National law firm Parker Waichman LLP has extensive experience and success representing clients in product liability litigation. Our lawyers are actively reviewing potential lawsuits on behalf of individuals and are available to answer questions for anyone seeking information for a potential lawsuit.

No illnesses related to consumption of the coffee have been reported. People who have experienced problems that may be related to the product are advised to contact their physician or a healthcare provider.

The instant coffee was promoted as a male enhancement product and sold or distributed in 13-gram packages via individuals or online nationwide. The company is contacting customers by phone, the FDA said. Customers are asked to return the products to Bestherbs Coffee LLC for a full refund, according to CNN.

FDA Warning in 2016

The FDA advised the public in 2016, not to purchase a similar product, Stiff Bull Herbal Coffee, with undeclared desmethyl carbodenafil. In May, Caverlo National Herbal Coffee, a coffee containing undeclared ingredients, similar to those in erectile dysfunction drugs, was recalled. In its warning notices, FDA noted a growing trend of dietary supplements or conventional foods with undeclared medications and/or chemicals.

The producers of Stuff Bull Herbal Coffee claimed the coffee sellers mixed in desmethyl carbodenafil to cut down on high costs of the root. Ong Boon Kean, a senior researcher at the Forest Research Institute of Malaysia, told ABC, that Tongkat Ali can boost low testosterone and sperm count.

“These products are typically promoted for sexual enhancement, weight loss, and body building and are often represented as being ‘all natural,’” the agency said. “FDA is unable to test and identify all products marketed as dietary supplements that have potentially harmful hidden ingredients.” However, in May, the recall of a similar product made by Caverflo.com was linked to at least one death.
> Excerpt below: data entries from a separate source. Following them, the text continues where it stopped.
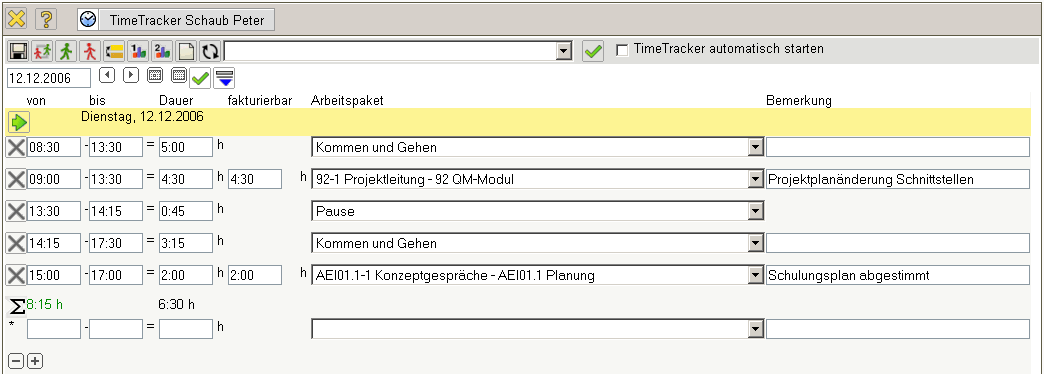Expand the Pause Arbeitspaket dropdown
Image resolution: width=1044 pixels, height=374 pixels.
point(755,211)
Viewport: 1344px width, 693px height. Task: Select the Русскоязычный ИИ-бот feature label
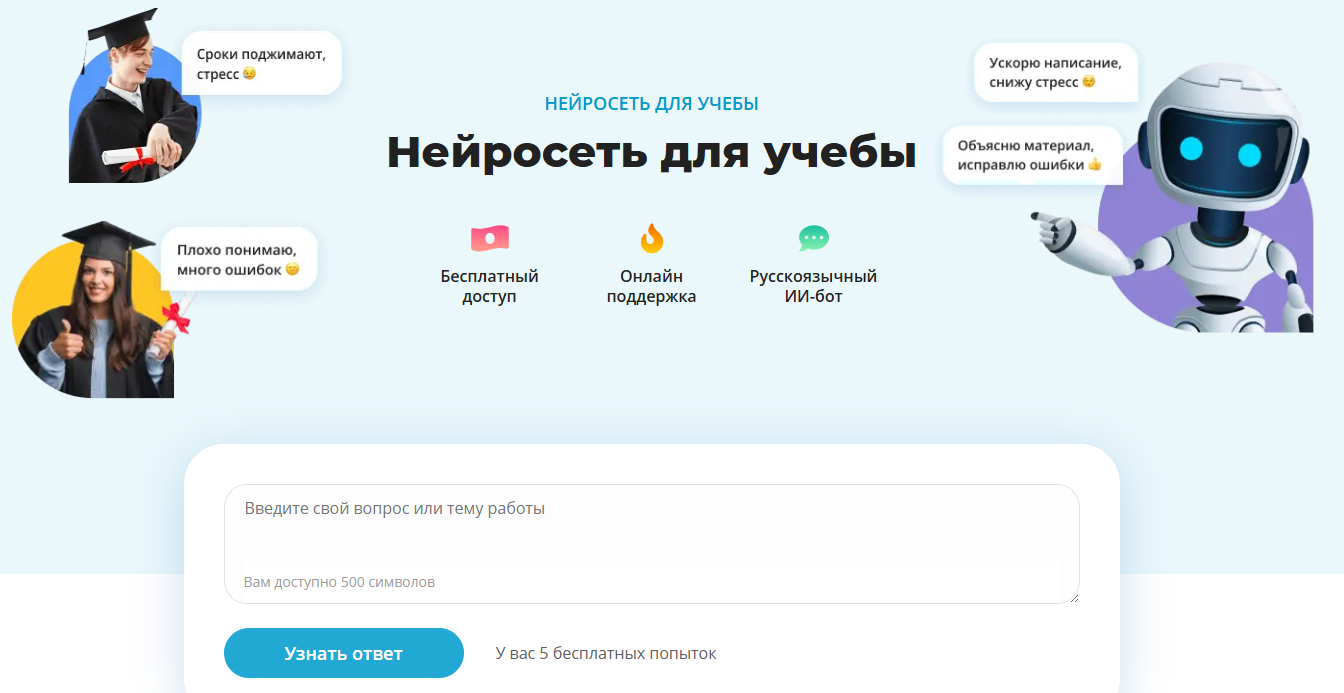(812, 287)
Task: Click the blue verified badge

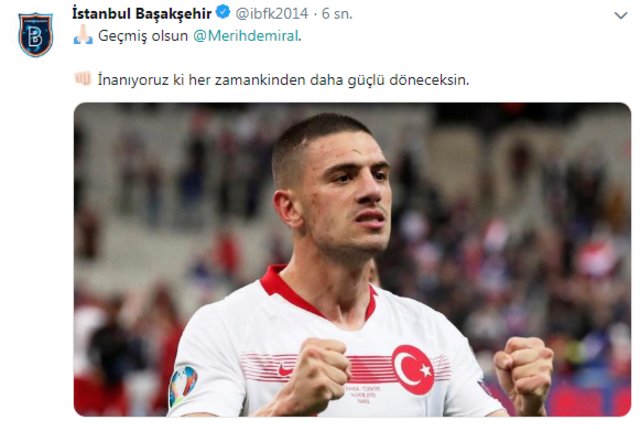Action: (x=223, y=12)
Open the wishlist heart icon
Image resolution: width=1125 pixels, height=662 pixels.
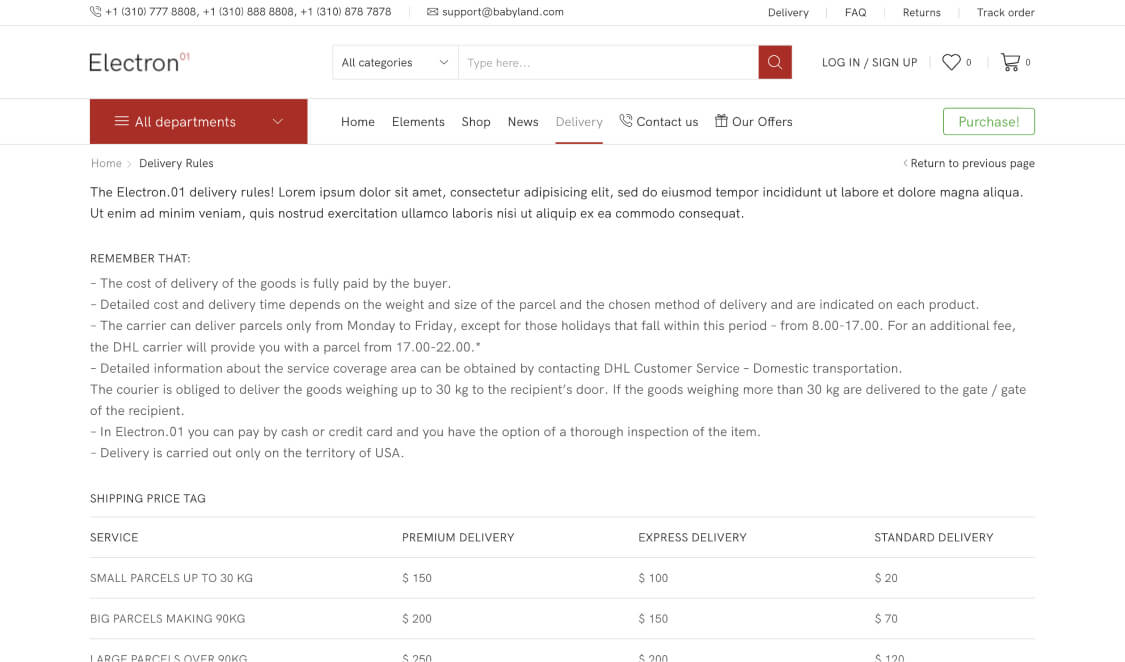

This will be the FDA’s latest recall involving coffee laced with other ingredients. Stiff Bull Herbal Coffee faced a similar recall in 2016, as did the sellers of Caverlo Natural Herbal Coffee in May.

In both cases, the sellers advertised the inclusion of Tongkat Ali, the root of a tree found in Malaysian rain forests and distilled to pill form, or concentrated and mixed with coffee or tea. In 2014, ABC News sent a reporter into the bush to scout for the root, which can only be extracted with tools to partially topple the tree. This makes the root particularly difficult to harvest for mass production. The producers of Stiff Bull Herbal Coffee claimed the coffee sellers mixed in desmethyl carbodenafil to cut down on high costs of the root.

Information Regarding a Coffee Fatality

CaverFlo advertised Natural Herbal Coffee as an “all-natural” sexual supplement in an instant coffee packet. It actually contained sildenafil and tadalafil, the active ingredients in Viagra and Cialis for men with erectile dysfunction, according to a laboratory analysis by the FDA.

One death was reported in an individual who drank the coffee. No further details were provided, but combining sildenafil or tadalafil with other medications may cause a sudden drop in blood pressure. These drugs interact with nitrates that are found in many medications for diabetes, high blood pressure, high cholesterol, or heart disease.

Some men with these health problems also have erectile dysfunction, so they turn to “all-natural” aphrodisiacs, believing them to be safe. The problem is that supplements may contain dangerous hidden ingredients that are not on the label, reports the Daily Hornet.

Legal Information and Advice Concerning Bestherbs Coffee Recall

If you or someone you know suffered adverse effects involving the use of Bestherbs Coffee, you may be eligible for compensation. Parker Waichman LLP personal injury lawyers offer free, no-obligation case evaluations. We urge you to contact us at 1-800-YOURLAWYER (1-800-968-7529).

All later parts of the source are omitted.